TASK DESCRIPTION ->
All of the data is to be repeated verbatim.

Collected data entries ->
━━━━━━━━━━━━━━━━━━━━

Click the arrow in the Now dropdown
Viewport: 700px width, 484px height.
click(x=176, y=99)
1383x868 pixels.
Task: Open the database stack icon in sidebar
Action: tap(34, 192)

━━━━━━━━━━━━━━━━━━━━

TASK OUTPUT ->
Click the arrow in the Now dropdown
Viewport: 700px width, 484px height.
click(x=176, y=99)
1383x868 pixels.
Task: Open the database stack icon in sidebar
Action: tap(34, 192)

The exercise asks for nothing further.